Ya diğer dirijör Günter Netzer’in durumu neydi? 1973 yazında Real Madrid’e transfer olan Netzer ile bu transfere karşı çıkan Helmut Schön’ün arasının açık olduğu, fısıltı gazetelerinin manşetindeydi. Bütün bu söylentilere rağmen Schön, ilk tercihini Netzer’den yana kullanma amacındaydı. Ama Madrid’den hiç de fit dönmeyen Netzer, hazırlık maçlarında sistem dahilinde hareket etmiyordu. İsveç ile yapılan son hazırlık maçında Beckenbauer’in “Koşman gerekiyor!” bağrışları, İmparator’un organizatöründen pek de memnun olmadığını gösteriyordu.
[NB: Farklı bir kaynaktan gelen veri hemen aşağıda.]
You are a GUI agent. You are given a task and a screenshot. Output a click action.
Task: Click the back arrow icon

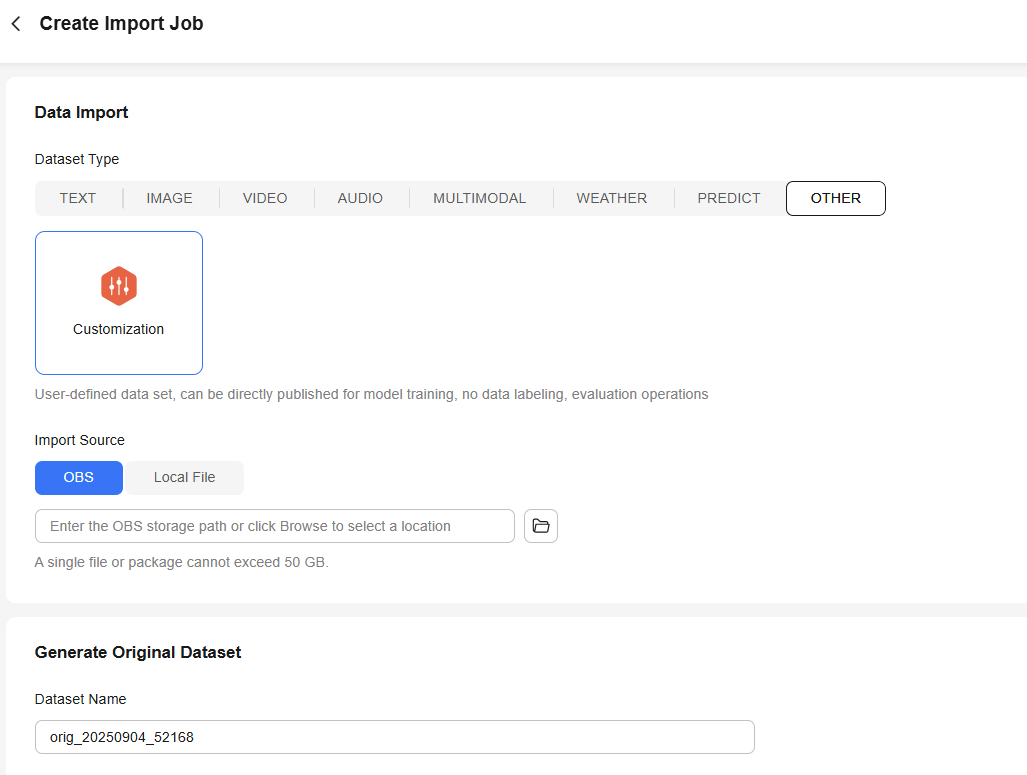tap(16, 24)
Bu tutum, basının “Münih heyeti Overath’ı istiyor” haberleri yapmasına neden olmuştu.

14 Haziran 1974’te turnuvadaki ilk maçına çıkan Almanya’da oyun kurucu olarak yer alan isim Wolfgang Overath oldu. Overath, bu kararın Beckenbauer’e ait olmadığını belirtiyor ve Schön’ün bütün oyuncuların fikrini alarak planlar yaptığını söylüyor. ‘Maestro’ya göre kararın pek de tartışılacak bir yanı yok: “Netzer gücünü kulüpte gösteren bir oyuncuydu. Ben milli takıma ve uluslararası turnuvalara daha çok yoğunlaşırdım. Kendimi motive eder ve her şeyimi vermeye çalışırdım. Bu, benim en güçlü yanlarımdan biriydi.” Kesiği yiyen Günter Netzer de ezeli rakibi ve ebedi dostu Overath’ı doğruluyor: “Her zaman onun benden daha iyi bir milli oyuncu olduğunu düşündüm. Bu durum milli takım tarafından da içselleştirilmişti. M’Gladbach’ta da aynı durum benim için geçerliydi. Milli takım hiçbir zaman hedefim olmadı, bunu kovalamadım da...” Karar merciinin önemli isimlerinden, Schön’ün sağ kolu Jupp Derwall, otobiyografisinde bu kararın sırrını Overath’la birlikte yer aldığı karenin altındaki şu cümlesiyle özetliyor aslında: “Büyük turnuvalarda büyük yeteneğini ortaya koyardı.” Netzer’i kendi yoluna sadık bir futbolun ‘isyancısı’ olarak tanımlayan Derwall, Overath’a ayırdığı bölümde, “Mükemmeliyetçiliğin adamıdır. Dosdoğru ve uzlaşma tanımaksızın takım arkadaşlarına ve dostlarına gidilecek yönü, yani bildiği yönü gösteren biridir o. Günter Netzer gibi paslar dağıtır ama Netzer’in tersine, yeniden pas alıp gol atmak üzere hamle ederdi” diyor. Aslında bu sözler, Overath’ın hem bir oyun kurucu hem de saha içinde Beckenbauer’den sonraki ikinci bir lider olarak seçildiğini de kanıtlıyor.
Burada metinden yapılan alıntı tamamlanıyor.